Which was a great plan. It was a fucking fantastic plan.
Except my phone buzzed just as we were heading out onto the road, and of course, it was Alexio.
I wanted desperately to ignore it, but he was helping to take care of my dad, and this was not a time I could ignore him.
“Yeah?” I said when I answered through my earbuds.
He sighed, and I could hear his irritation. “Not happy to hear from me?”
“What do you want? Is my dad okay?”
“Better than you, I’m hearing.”
I sat halfway up, my brows furrowed. “What the fuck does that mean? We won our game, dickhead. A shutout, if you must know.”
“Against Salem,” he said with a scoff. “I’ve seen their stats. That should have been an easier win.”
“My brother is a goddamn beast in the net,” I murmured, curling into myself. It felt like such an automatic response these days—like it was media trained into me to defend Micah’s position in that shitty-ass team. “And the Fury is rebuilding.”
“From what?” Alexio asked with a laugh.
I rubbed my temple and decided not to answer him. “Did you call to piss me off, or…”
“You need to eat something.

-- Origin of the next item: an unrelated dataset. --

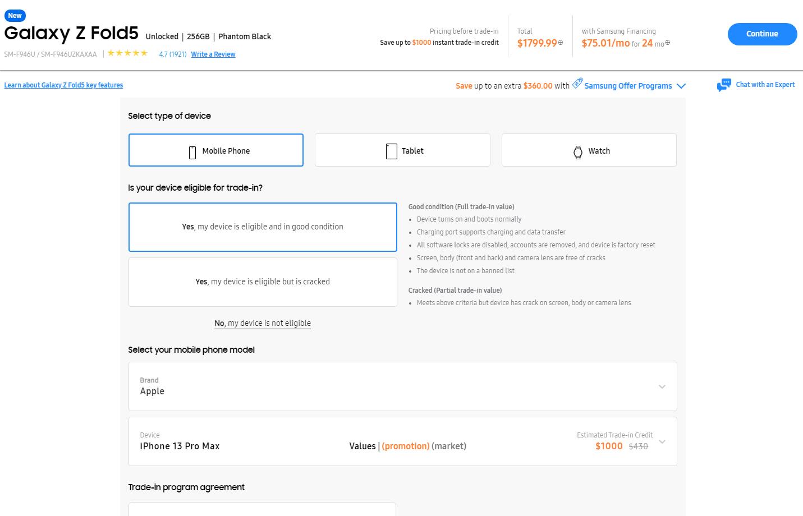Click the watch device icon
The width and height of the screenshot is (803, 516).
(578, 151)
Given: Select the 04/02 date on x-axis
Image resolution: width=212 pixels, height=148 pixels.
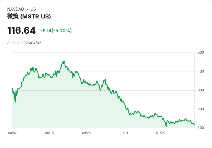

And sleep. And take care of yourself if you don’t want to get traded to an even worse team because you let yourself fall apart.”
“You my fuckin’ mom now?” I demanded.
He made an irritated noise. “No. Because I’m here with your dad and not prancing around the English countryside.”
Rage raced through me, along with something else, and it took me a moment to feel what it really was: shame. I was ashamed. My mother had given me nothing but childhood trauma, and yet I felt embarrassed like I was the one who had left.
“Fuck you,” I hissed at him.
He snorted. “If I was there right now, Iwouldfuck you. I’d fuck you to sleep, then wake you up, fuck you starving, feed you a dozen eggs and four bagels, then fuck you back to sleep again.”
I only just manage to bite back a groan. “What is wrong with you?”
“Nothing is wrong with me, but I can tell something’s wrong with you.” He was quiet for a long second. “Where are you right now?”
“The bus,” I grunted. I rolled over a little in the uncomfortable stretch of seats.
“Alone?”
“No, jackass. We’re on our way to New York.” I pitched my voice as low as I could, which probably wasn’t low enough for a bus full of blind dudes who had trained their hearing to be ableto hear a puck sliding across a rink full of ice in a crowd full of screaming fans.